Listing ▸
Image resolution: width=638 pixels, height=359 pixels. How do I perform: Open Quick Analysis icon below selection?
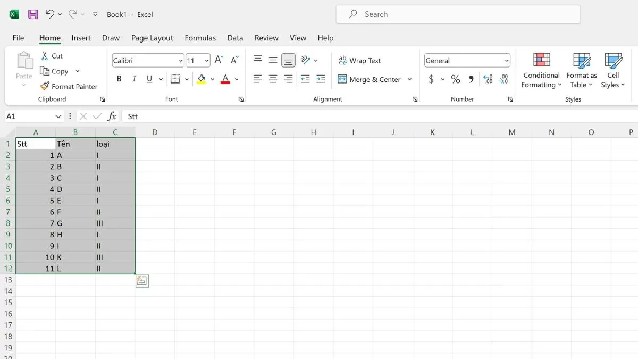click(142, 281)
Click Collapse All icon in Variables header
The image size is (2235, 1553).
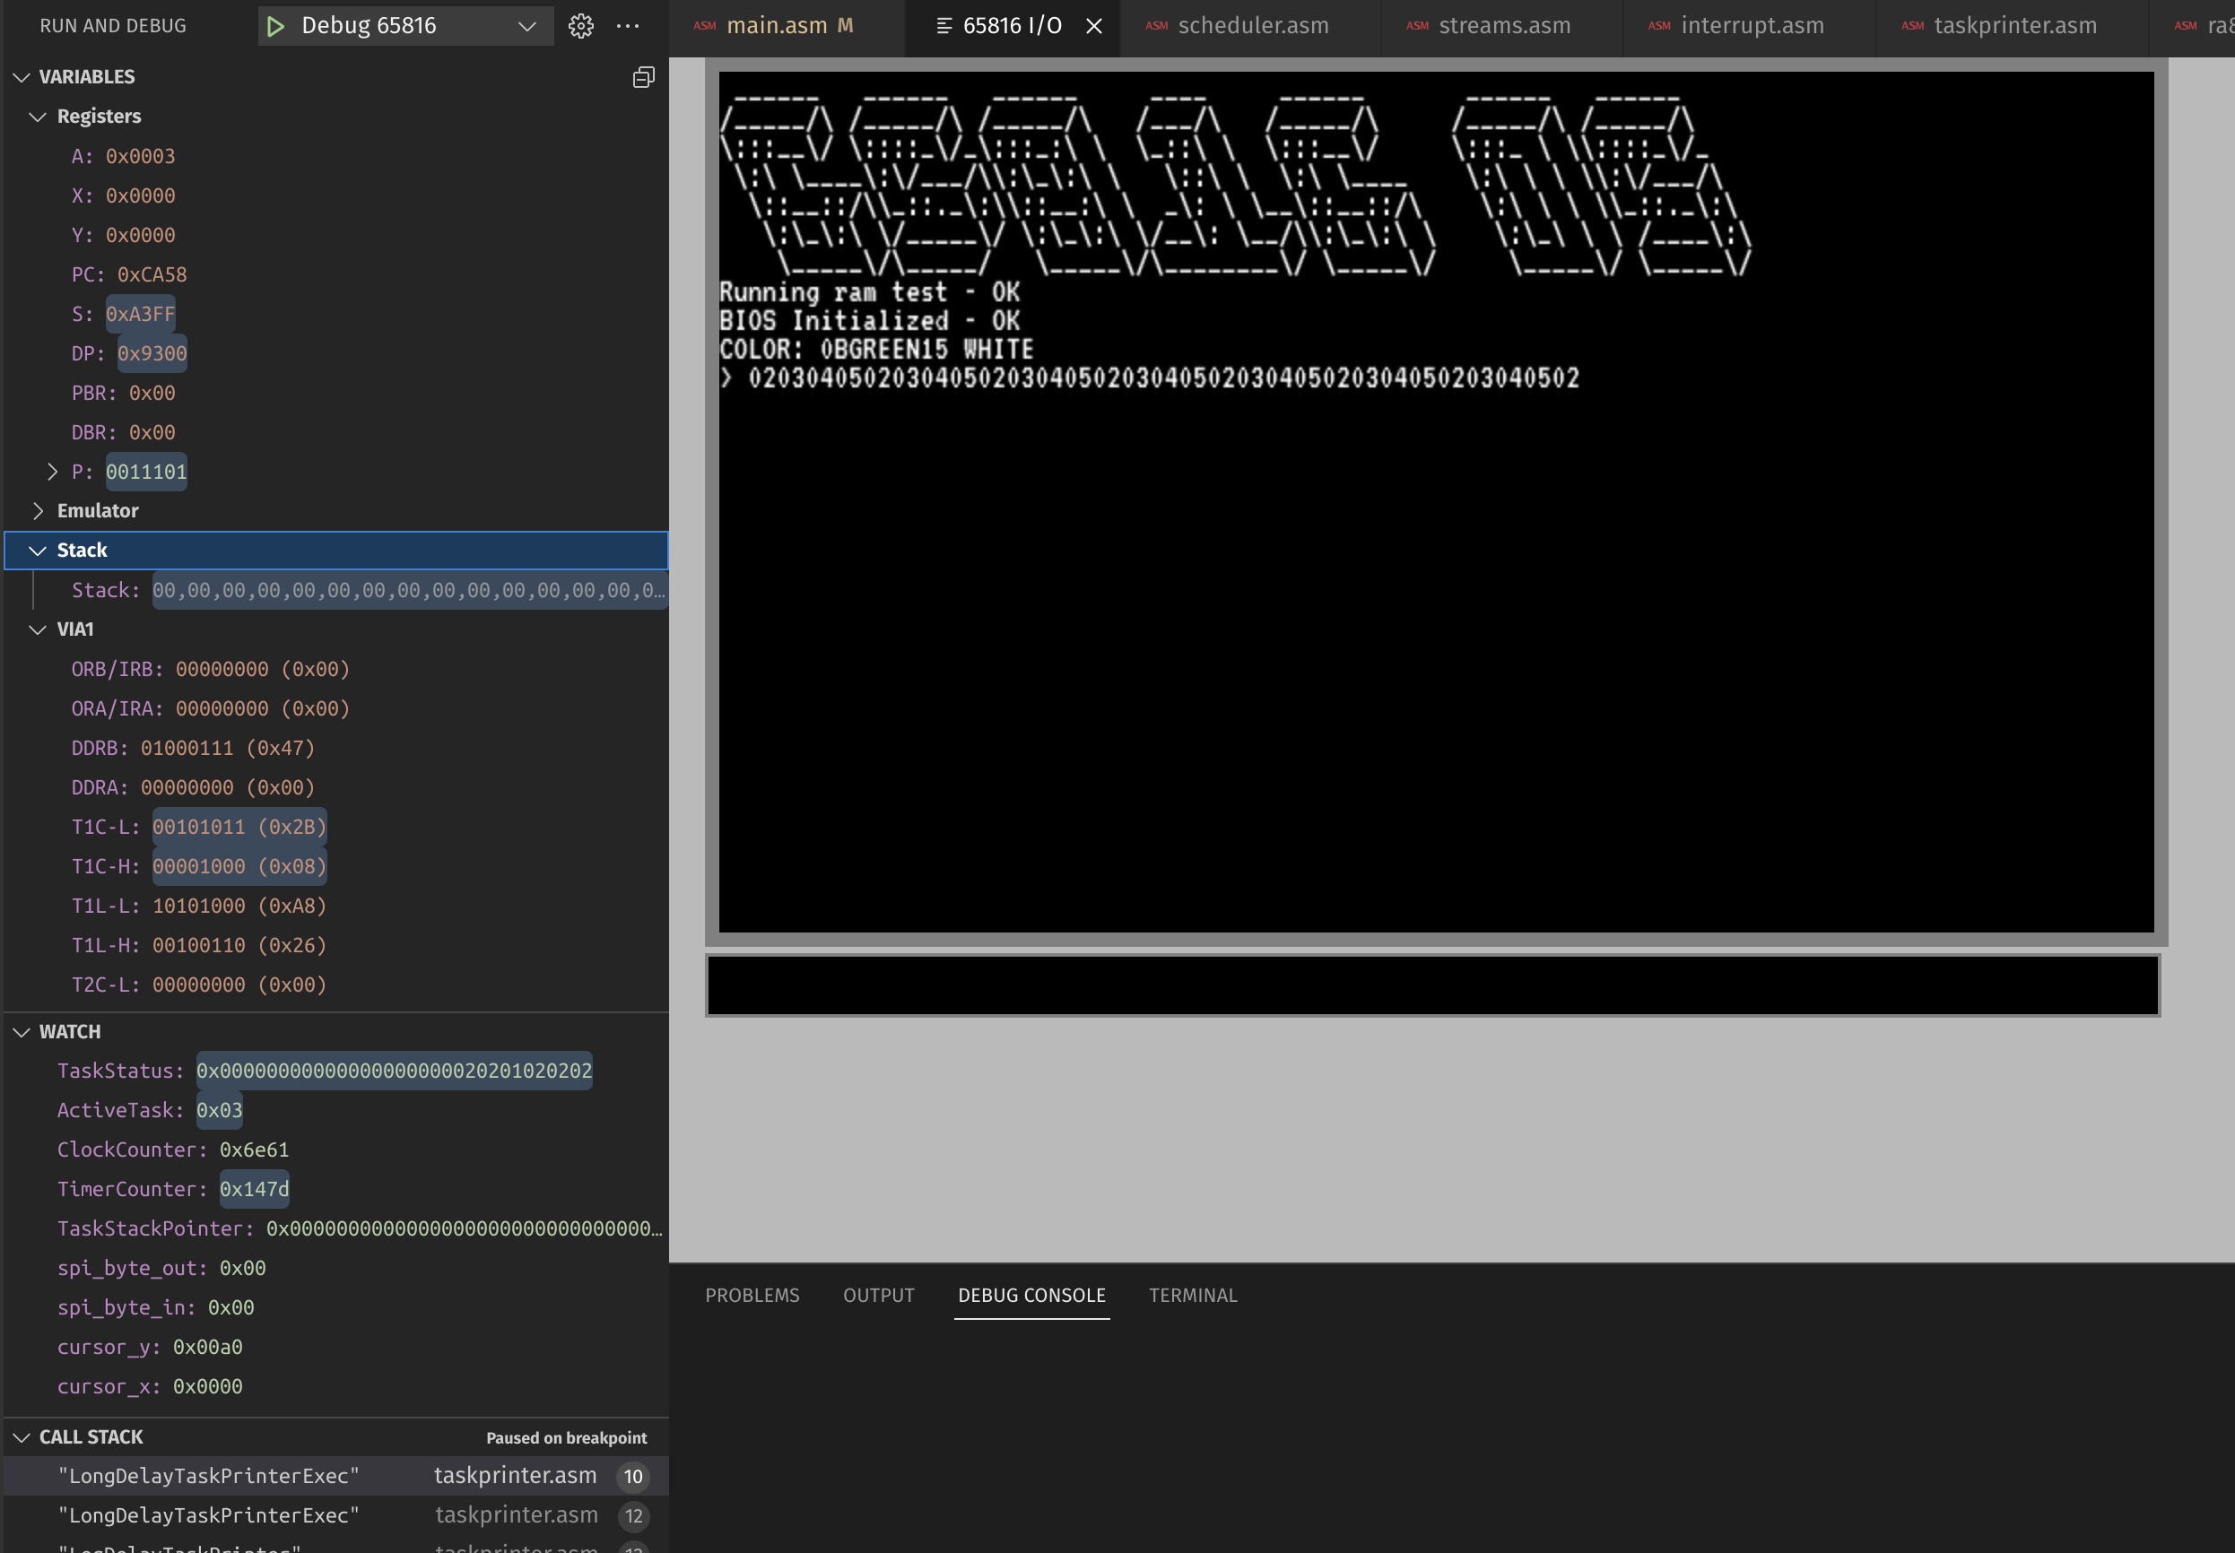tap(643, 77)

==

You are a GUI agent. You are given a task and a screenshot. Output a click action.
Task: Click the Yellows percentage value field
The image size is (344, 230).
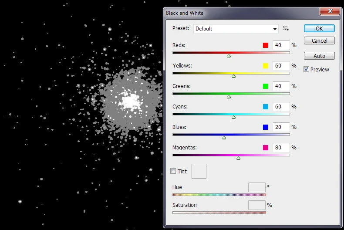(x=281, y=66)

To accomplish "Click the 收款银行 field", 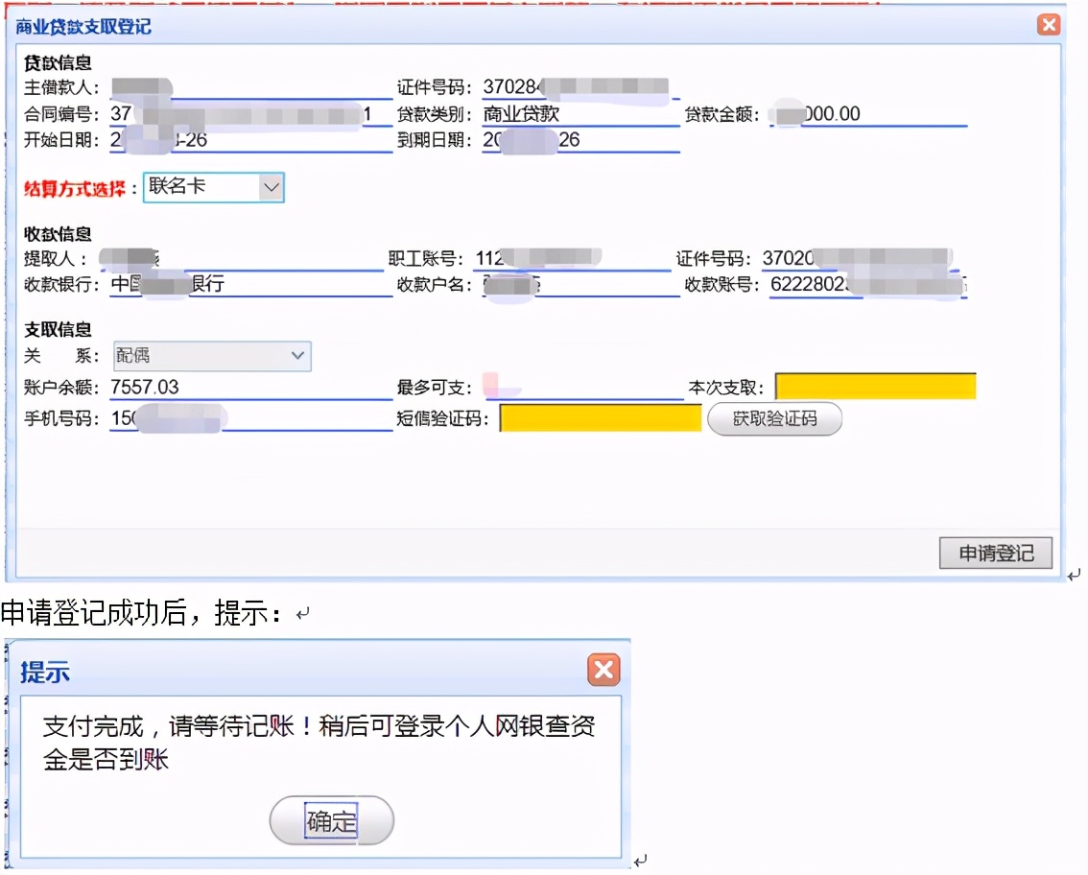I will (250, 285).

---

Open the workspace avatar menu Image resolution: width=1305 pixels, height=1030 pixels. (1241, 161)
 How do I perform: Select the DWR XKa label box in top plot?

Given instruction ▸
Please gather each line of the records above that contains the string "size". Case counts.

Written response ▸
The image size is (2235, 1553).
The image size is (344, 230).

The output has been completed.